Bring in James early, Sura is playing reckless.


----------



## sherwin

*Re: Game 4, 2005 NBA Playoffs....Official: Mavericks @ Rockets GAME THREAD. 4/30. 4:3*

Why Doesnt Yao Box Out??????????


----------



## TheRoc5

give the ball to freakin yao........................ even the comentators are sayin we have bad fans


----------



## sherwin

*Re: Game 4, 2005 NBA Playoffs....Official: Mavericks @ Rockets GAME THREAD. 4/30. 4:3*

dallas is playing with so much energy. houston is not, except wesley. where is tmac, where is yao?


----------



## TracywtFacy

*Re: Game 4, 2005 NBA Playoffs....Official: Mavericks @ Rockets GAME THREAD. 4/30. 4:3*

wats going on with our lax defense?


----------



## sherwin

*Re: Game 4, 2005 NBA Playoffs....Official: Mavericks @ Rockets GAME THREAD. 4/30. 4:3*

tmac still squirming after that hard foul... stupid *** henderson


----------



## TheRoc5

wow we suck


----------



## sherwin

*Re: Game 4, 2005 NBA Playoffs....Official: Mavericks @ Rockets GAME THREAD. 4/30. 4:3*

yao is guarding dirk, and of course picks up a foul. what ht ehell yao? why are you so stupid sometimes? why would you try to guard dirk?


----------



## sherwin

*Re: Game 4, 2005 NBA Playoffs....Official: Mavericks @ Rockets GAME THREAD. 4/30. 4:3*

rockets are husting now

but still not getting calls


----------



## TracywtFacy

*Re: Game 4, 2005 NBA Playoffs....Official: Mavericks @ Rockets GAME THREAD. 4/30. 4:3*

jeez, our offense seems to click when mutombo, not yao is in the game!
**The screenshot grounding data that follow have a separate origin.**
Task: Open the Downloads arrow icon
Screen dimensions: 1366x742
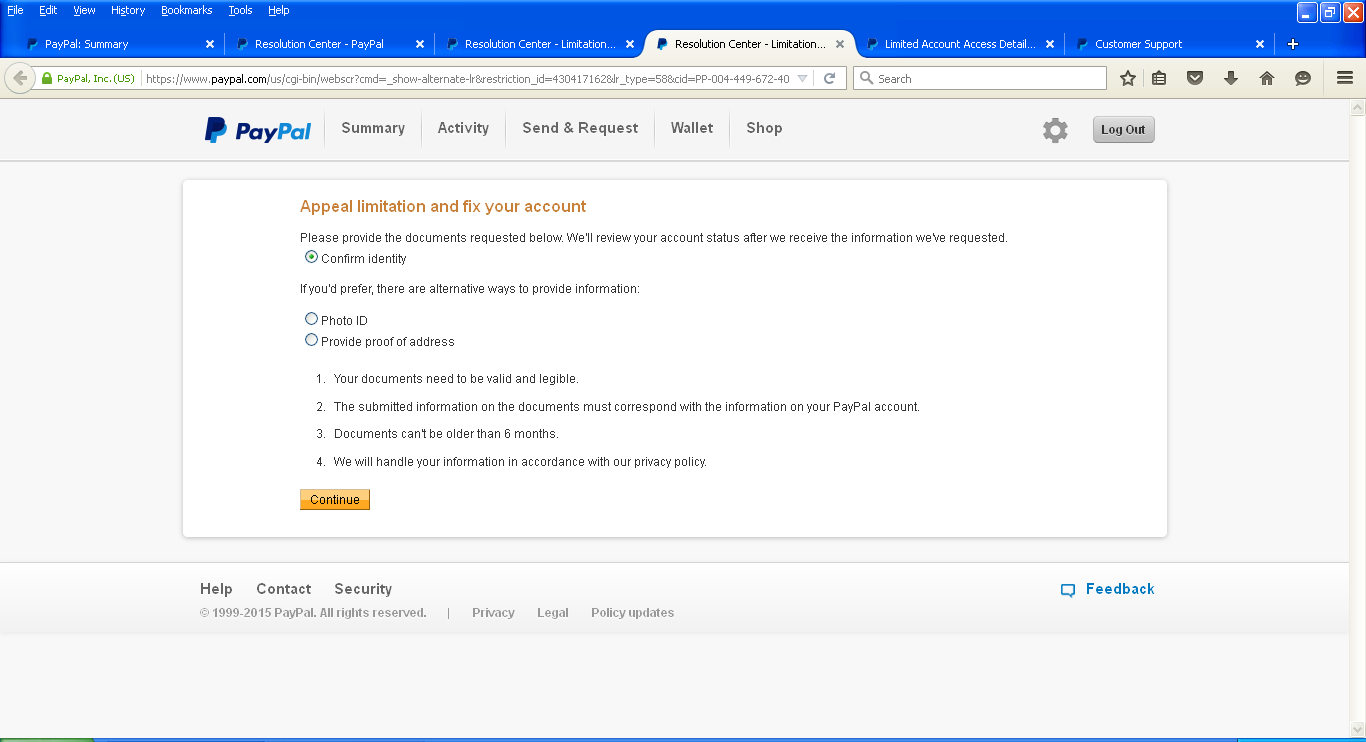Action: click(1231, 78)
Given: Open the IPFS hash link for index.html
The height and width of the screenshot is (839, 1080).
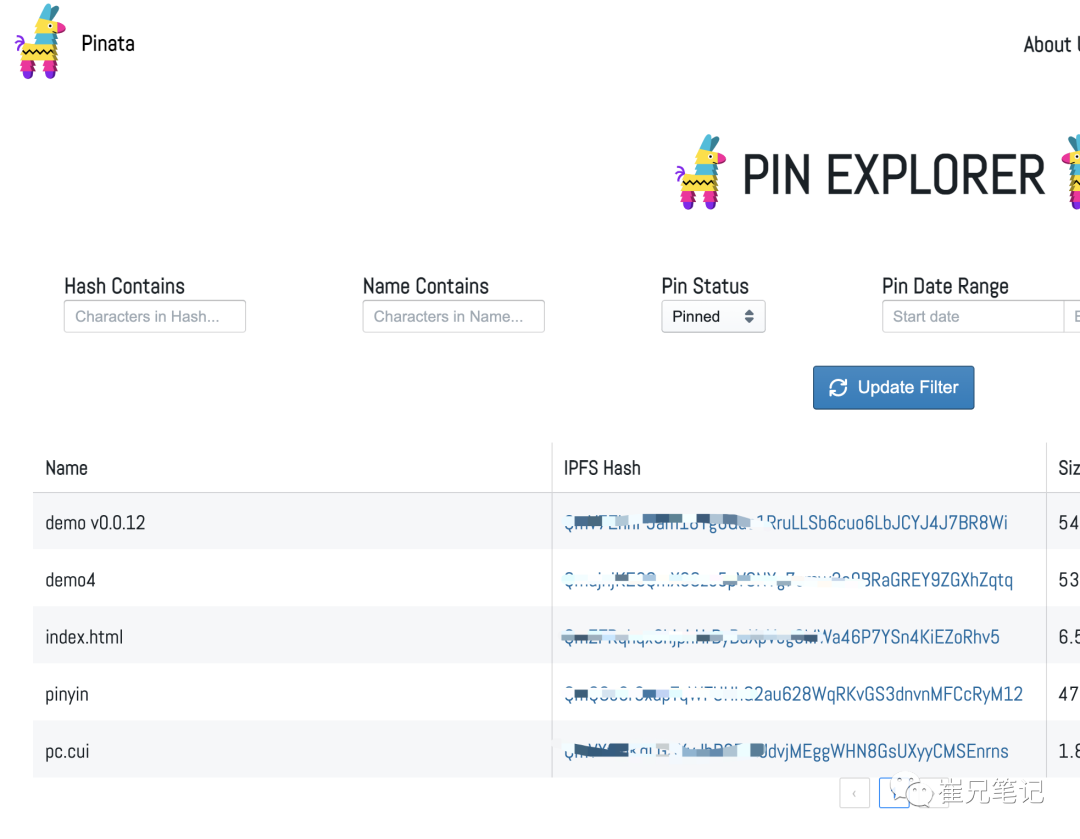Looking at the screenshot, I should (x=782, y=637).
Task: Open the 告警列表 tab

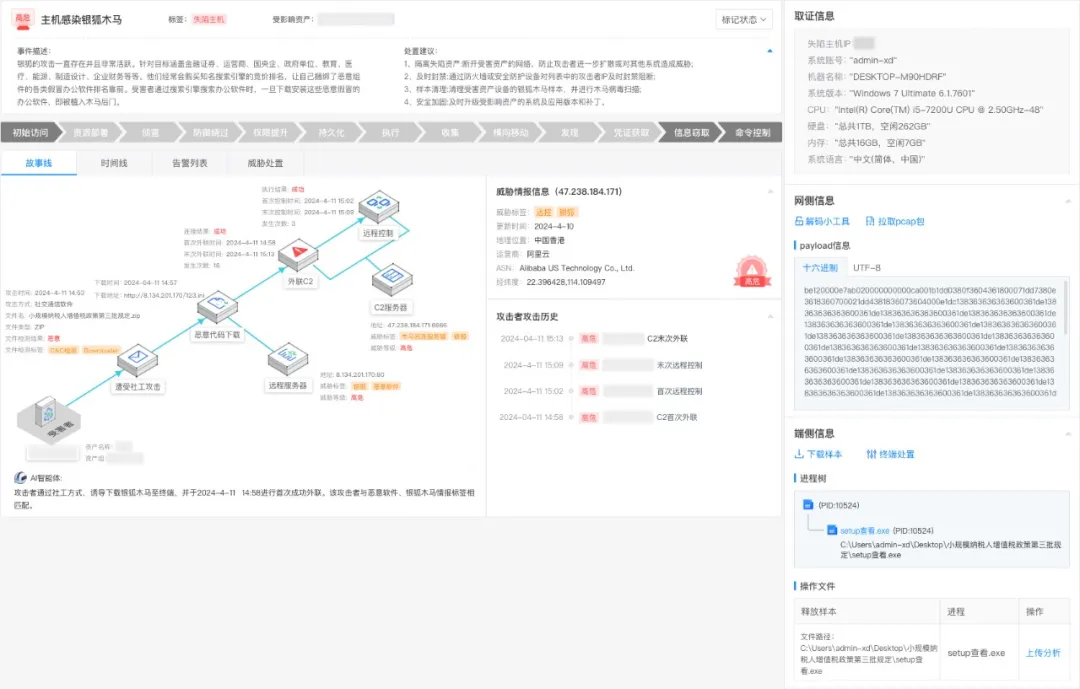Action: (189, 163)
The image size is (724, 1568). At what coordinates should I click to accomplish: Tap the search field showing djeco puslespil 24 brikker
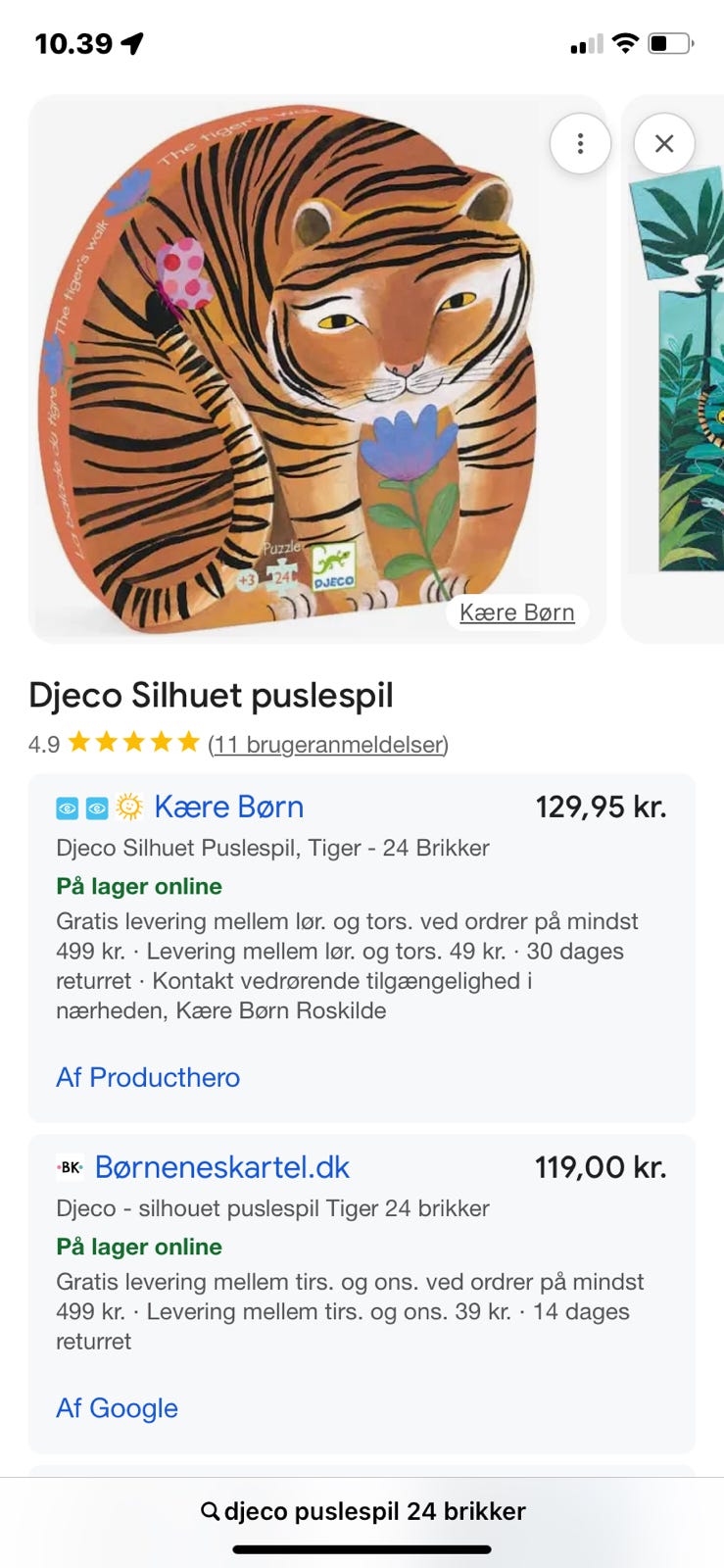(374, 1511)
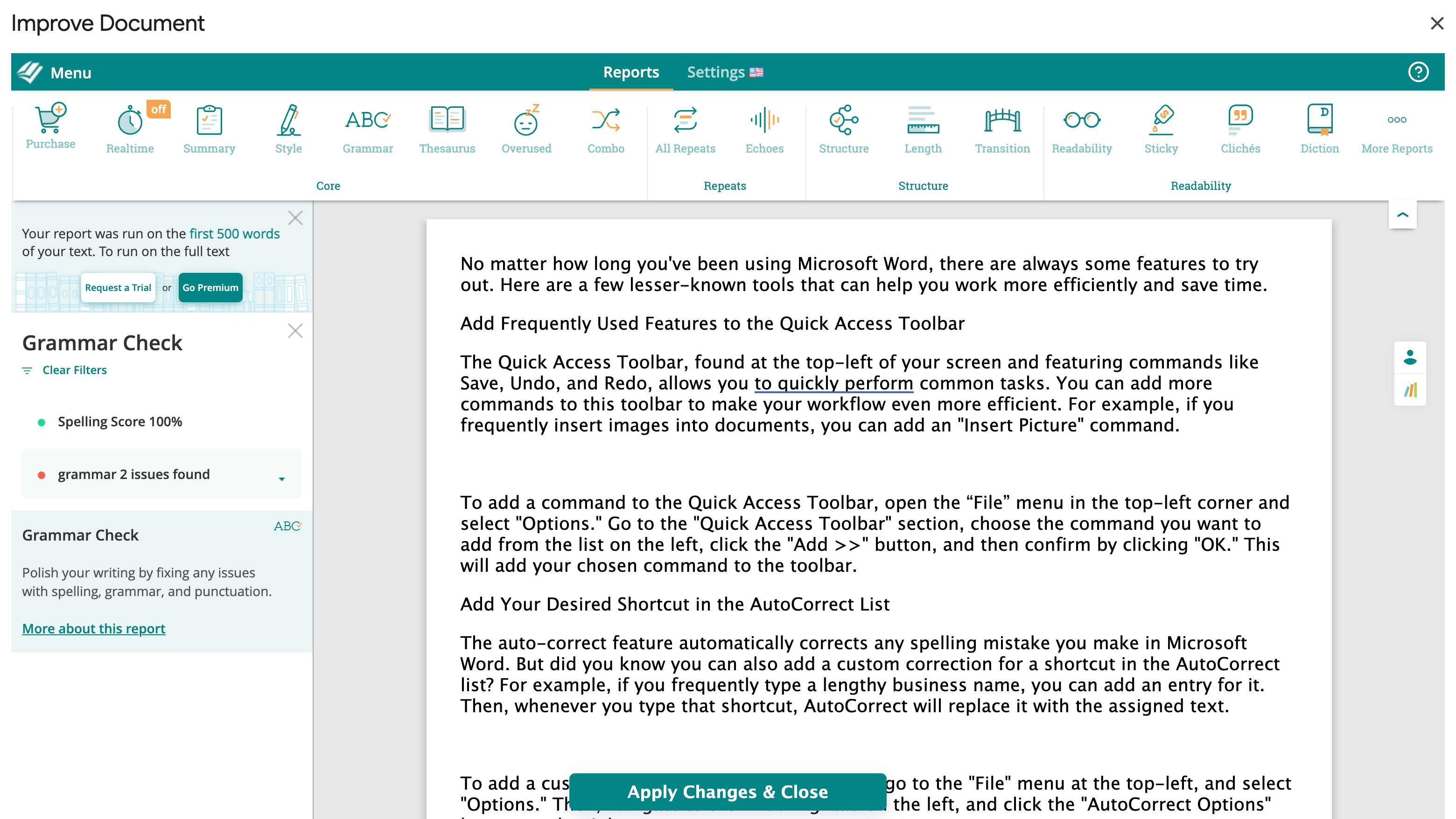The width and height of the screenshot is (1456, 819).
Task: Select the Sticky readability report
Action: [x=1161, y=128]
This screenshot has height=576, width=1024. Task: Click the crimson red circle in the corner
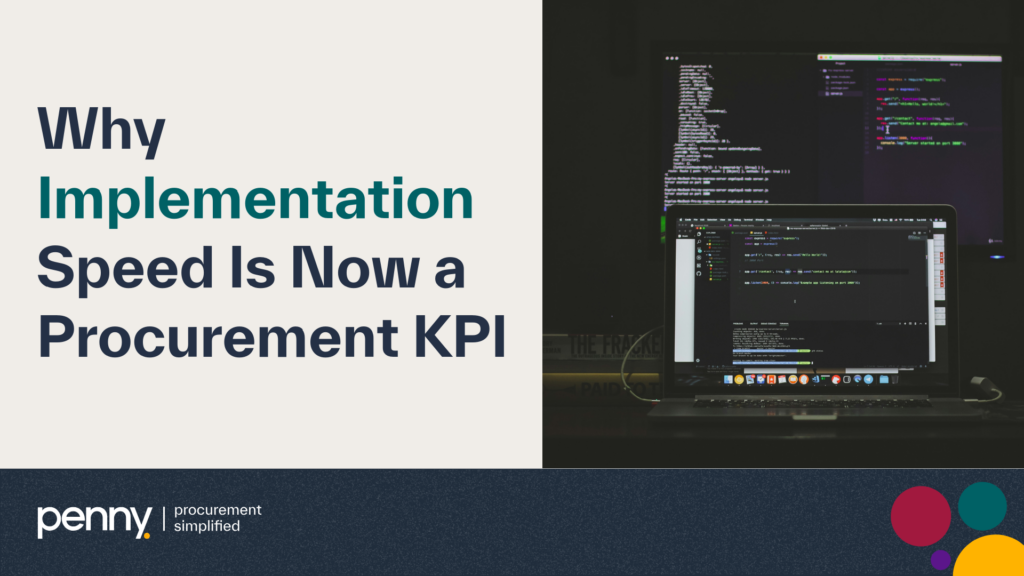click(x=920, y=516)
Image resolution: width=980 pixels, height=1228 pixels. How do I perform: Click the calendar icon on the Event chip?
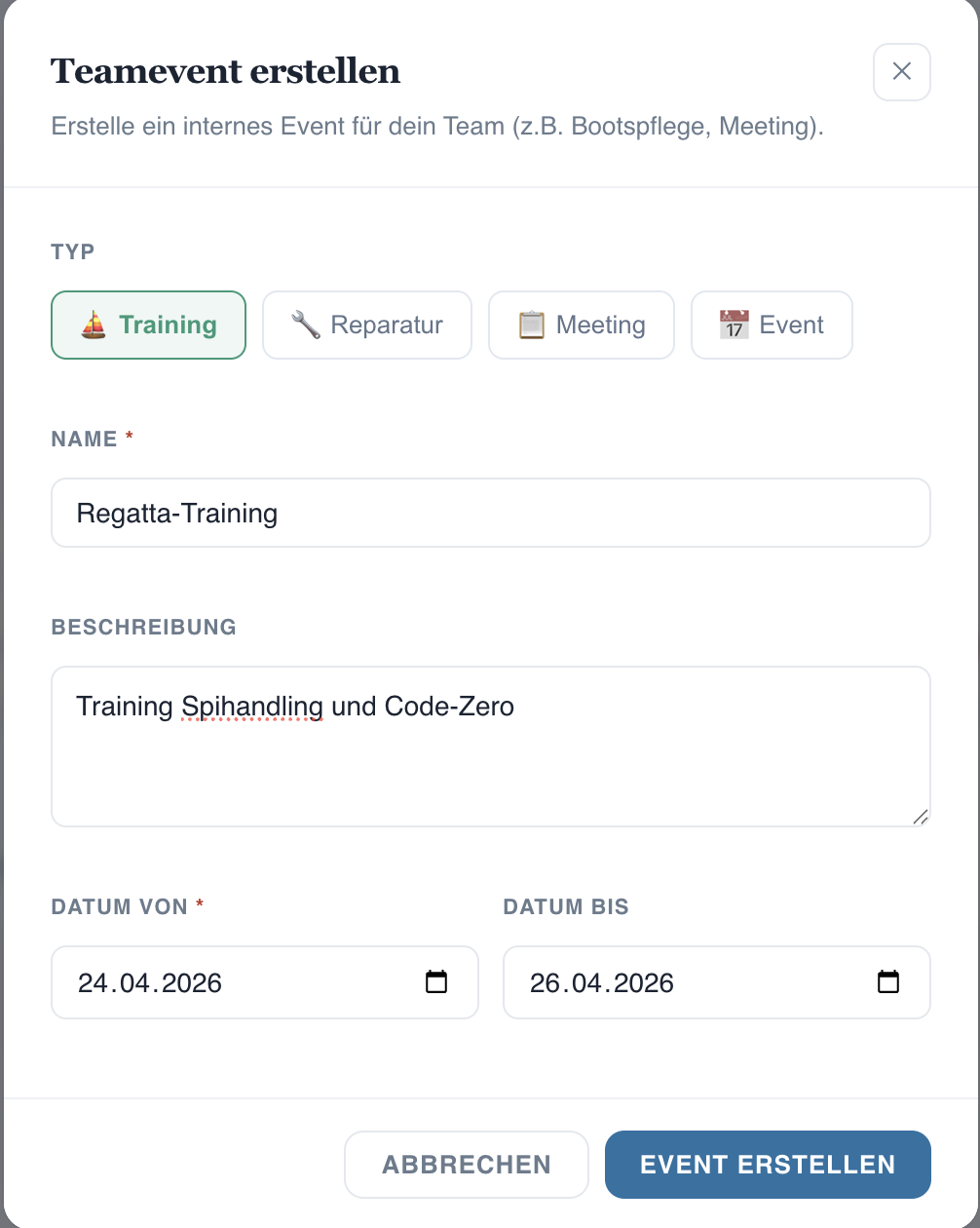pyautogui.click(x=734, y=325)
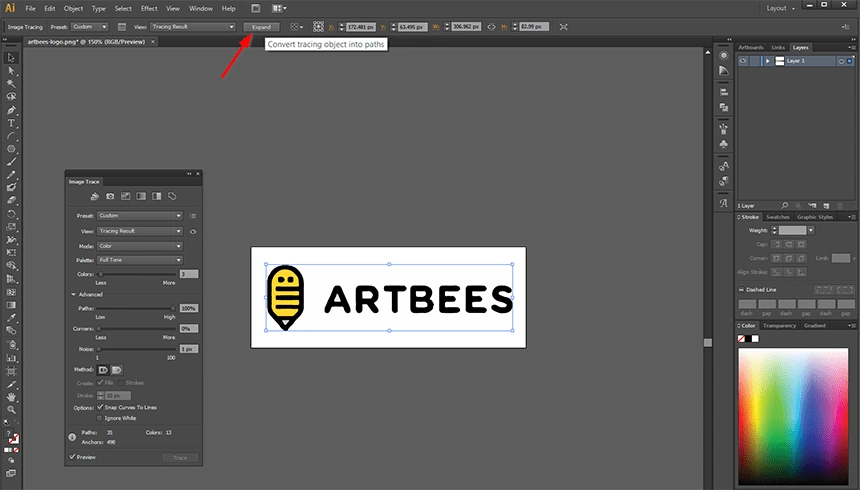Image resolution: width=860 pixels, height=490 pixels.
Task: Expand Layer 1 disclosure triangle
Action: [767, 61]
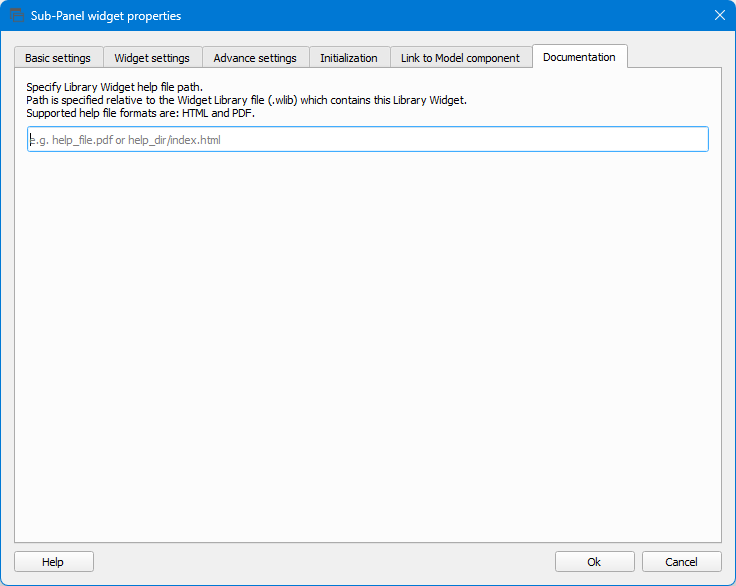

unbelievable... tie game now...


----------



## TheRoc5

im hustler im im a hustler... we just woke up wow boubt time


----------



## sherwin

*Re: Game 4, 2005 NBA Playoffs....Official: Mavericks @ Rockets GAME THREAD. 4/30. 4:3*

mutombo comes in and we go on a run and tie it. yao was holding back our offense, and not boxing out on defense.. he just doesnt deserve to be in the game if this is what hes going to bring.


----------



## The_Franchise

*Re: Game 4, 2005 NBA Playoffs....Official: Mavericks @ Rockers GAME THREAD. 4/30. 4:3*

Houston finally comes to life, goes on a 8-0 run to tie the game up at 18. 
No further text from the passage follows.